Steve Simmons agree…
What an embarrassment the Vancouver Canucks have become.
— steve simmons (@simmonssteve) November 6, 2016
6. Willie watch
The losing streak has hit eight games and the Canucks just got embarrassed on national television to the Toronto Maple Leafs. I can’t imagine that ownership is happy about this.
When things go off the rails like this, something has to give. How many more losses in a row will it take for the Canucks to fire head coach Willie Desjardins? My guess is three.

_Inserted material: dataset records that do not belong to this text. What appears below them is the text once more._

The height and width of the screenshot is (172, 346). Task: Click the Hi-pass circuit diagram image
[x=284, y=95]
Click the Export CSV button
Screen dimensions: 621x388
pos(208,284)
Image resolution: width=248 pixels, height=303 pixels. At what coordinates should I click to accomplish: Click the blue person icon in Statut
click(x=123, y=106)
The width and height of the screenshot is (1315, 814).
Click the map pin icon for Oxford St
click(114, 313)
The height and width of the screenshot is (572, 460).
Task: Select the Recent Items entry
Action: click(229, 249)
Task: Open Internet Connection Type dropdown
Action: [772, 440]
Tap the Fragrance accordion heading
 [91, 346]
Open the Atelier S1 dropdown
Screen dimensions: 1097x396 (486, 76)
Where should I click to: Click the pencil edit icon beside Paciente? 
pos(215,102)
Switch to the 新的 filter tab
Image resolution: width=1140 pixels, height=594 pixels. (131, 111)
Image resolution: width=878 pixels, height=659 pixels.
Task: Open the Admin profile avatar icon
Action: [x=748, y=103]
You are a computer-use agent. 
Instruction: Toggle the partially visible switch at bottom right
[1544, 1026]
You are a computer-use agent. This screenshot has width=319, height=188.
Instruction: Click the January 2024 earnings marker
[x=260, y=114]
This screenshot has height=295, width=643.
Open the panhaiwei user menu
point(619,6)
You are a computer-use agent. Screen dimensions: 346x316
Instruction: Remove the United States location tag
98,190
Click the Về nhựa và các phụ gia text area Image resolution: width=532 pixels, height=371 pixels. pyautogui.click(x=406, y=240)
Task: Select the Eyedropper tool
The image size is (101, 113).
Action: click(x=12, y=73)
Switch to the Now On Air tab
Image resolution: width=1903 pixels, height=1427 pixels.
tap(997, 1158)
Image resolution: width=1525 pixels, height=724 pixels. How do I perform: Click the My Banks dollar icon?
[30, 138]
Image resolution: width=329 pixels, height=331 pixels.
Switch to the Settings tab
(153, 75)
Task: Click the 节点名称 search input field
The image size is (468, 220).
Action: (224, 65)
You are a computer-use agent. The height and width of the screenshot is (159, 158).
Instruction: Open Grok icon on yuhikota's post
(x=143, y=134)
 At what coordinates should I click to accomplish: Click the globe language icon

For the record, I think the biggest reason for the Canucks ineptitude right now is the quality of players on the ice. Vancouver isn’t a very good team on paper, and when you take out Chris Tanev and Alex Edler, their issues are magnified.
The Canucks deserved to win in Montreal and Ottawa, but couldn’t score. That’s not on the coaching staff.
Giveaways by Canucks defencemen are not on the coaching staff.
You can second guess a lot of the deployment by Desjardins, including stapling Jake Virtanen to the fourth line. You can second guess his refusal to play the matchup game which resulted in Auston Matthews’ line getting to play against Luca Sbisa and Philip Larsen until (presumably Doug Lidster) decided to shake up his defensive pairings in the second period.
This losing streak is a team effort, and the coaches have to share responsibility. But the problem runs deeper with this team.
It’s far easier to can the coach than trade the players, so if they don’t turn things around, we may see a different coach behind the bench before these two teams play each other again next month.